Write a balanced chemical equation for the overall cell reaction represented as:

a) Ag(s)|Ag^+(aq)||Sn^4+(aq), Sn^2+(aq)|Pt(s)
b) Al(s)|Al^3+(aq)||Cu^2+(aq)|Cu(s)
c) Pt(s)|Fe^2+(aq), Fe^3+(aq)||MnO4^-(aq),Mn^2+(aq)|Pt(s)

To balance the chemical equations for the given cell reactions, we need to follow a few steps:

a) Ag(s)|Ag+(aq)||Sn4+(aq), Sn2+(aq)|Pt(s):
Step 1: Write the half-reactions for the oxidation and reduction processes:
Oxidation: Ag(s) → Ag+(aq) + e-
Reduction: Sn4+(aq) + 2e- → Sn2+(aq)

Step 2: Balance the number of electrons transferred by multiplying the half-reactions as necessary. In this case, the reduction reaction needs to be multiplied by 2 to balance the number of electrons:
2Ag(s) → 2Ag+(aq) + 2e-
Sn4+(aq) + 2e- → Sn2+(aq)

Step 3: Combine the half-reactions to obtain the balanced equation for the overall cell reaction:
2Ag(s) + Sn4+(aq) → 2Ag+(aq) + Sn2+(aq)

b) Al(s)|Al3+(aq)||Cu2+(aq)|Cu(s):
Step 1: Write the half-reactions:
Oxidation: Al(s) → Al3+(aq) + 3e-
Reduction: Cu2+(aq) + 2e- → Cu(s)

Step 2: Balance the number of electrons transferred:
2Al(s) → 2Al3+(aq) + 6e-
3Cu2+(aq) + 6e- → 3Cu(s)

Step 3: Combine the half-reactions:
2Al(s) + 3Cu2+(aq) → 2Al3+(aq) + 3Cu(s)

c) Pt(s)|Fe2+(aq), Fe3+(aq)||MnO4-(aq), Mn2+(aq)|Pt(s):
Step 1: Write the half-reactions:
Oxidation: Fe2+(aq) → Fe3+(aq) + e-
Reduction: MnO4-(aq) + 8H+(aq) + 5e- → Mn2+(aq) + 4H2O(l)

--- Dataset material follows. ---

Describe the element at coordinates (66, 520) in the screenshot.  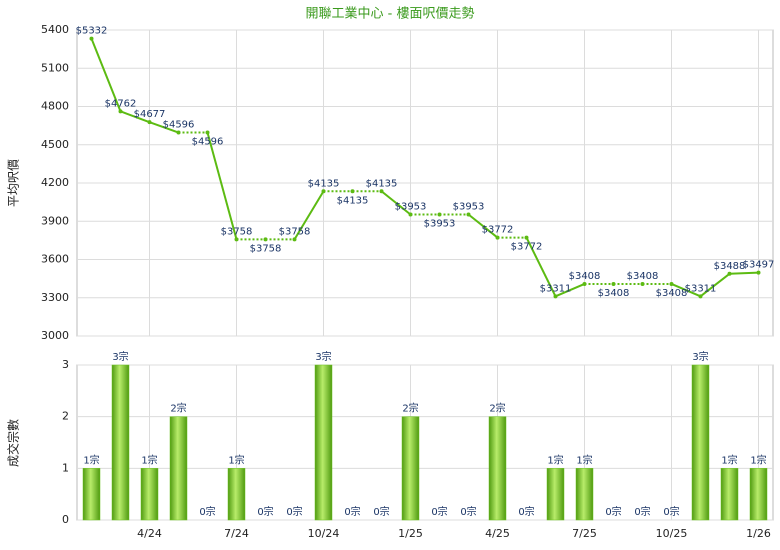
I see `y-tick-label: 0` at that location.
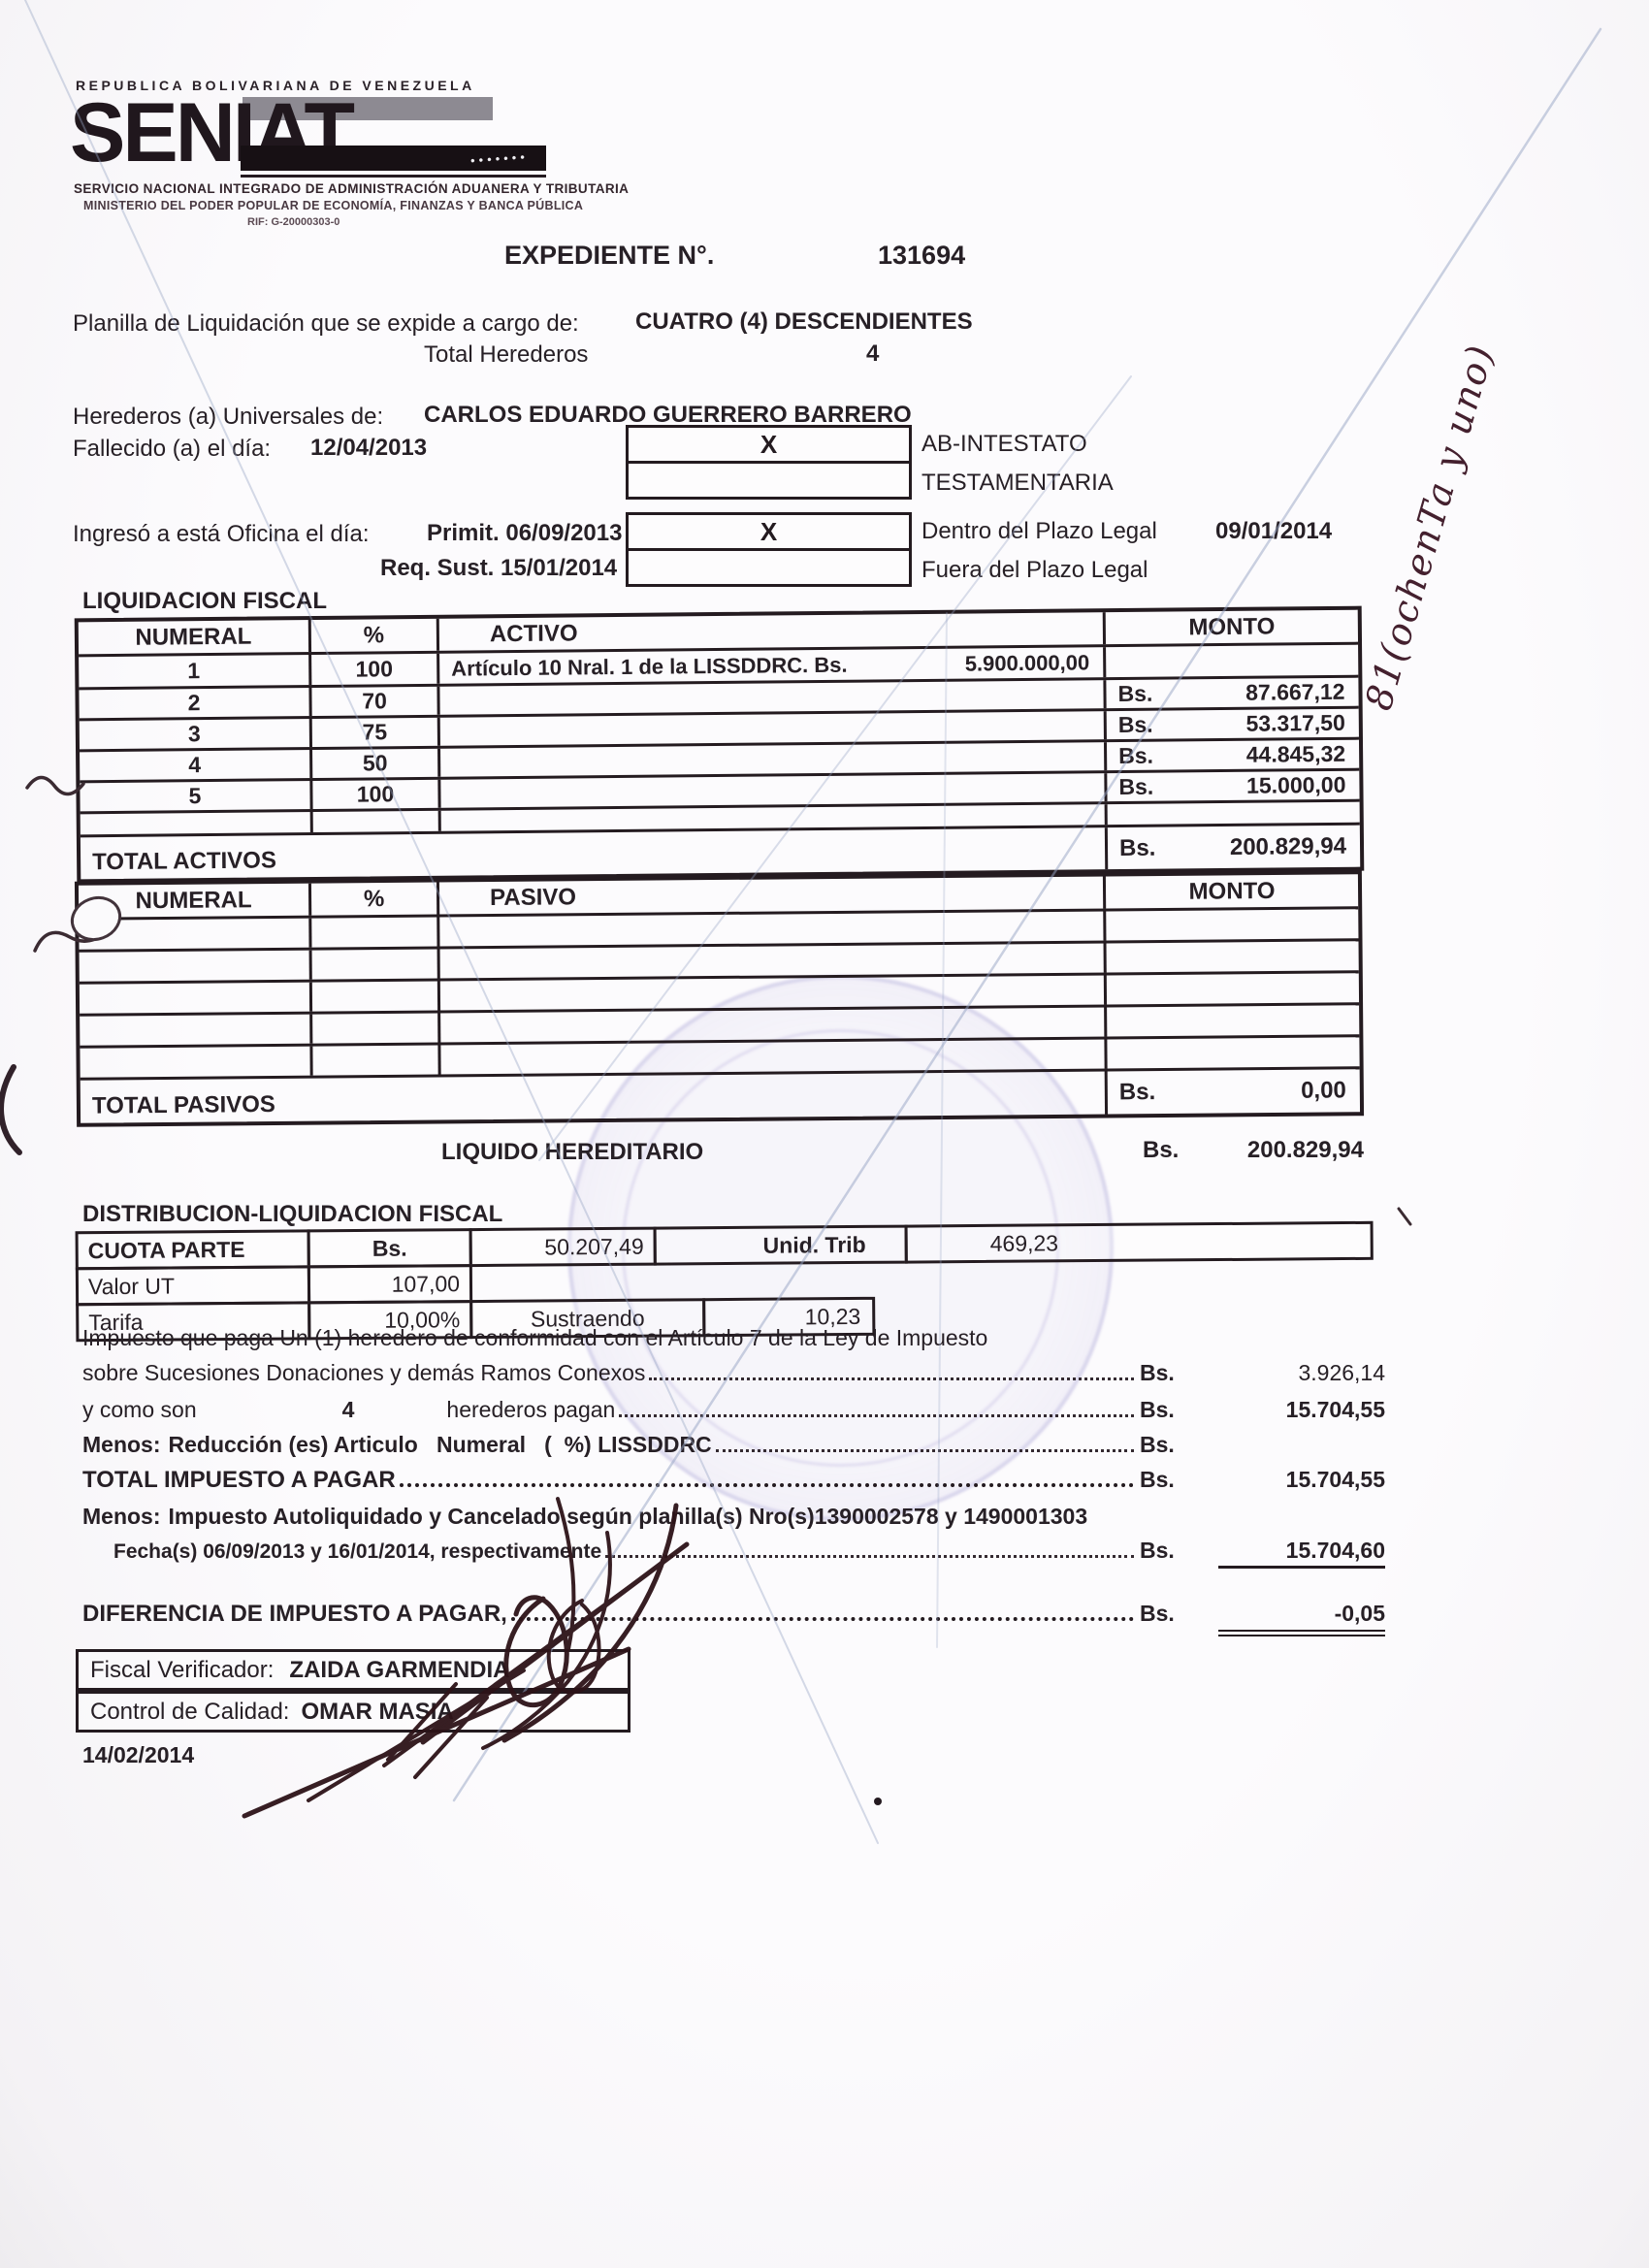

Step 2: Balance the number of electrons transferred:
5Fe2+(aq) → 5Fe3+(aq) + 5e-
MnO4-(aq) + 8H+(aq) + 5e- → Mn2+(aq) + 4H2O(l)

Step 3: Combine the half-reactions:
5Fe2+(aq) + MnO4-(aq) + 8H+(aq) → 5Fe3+(aq) + Mn2+(aq) + 4H2O(l)

These are the balanced chemical equations for the given cell reactions.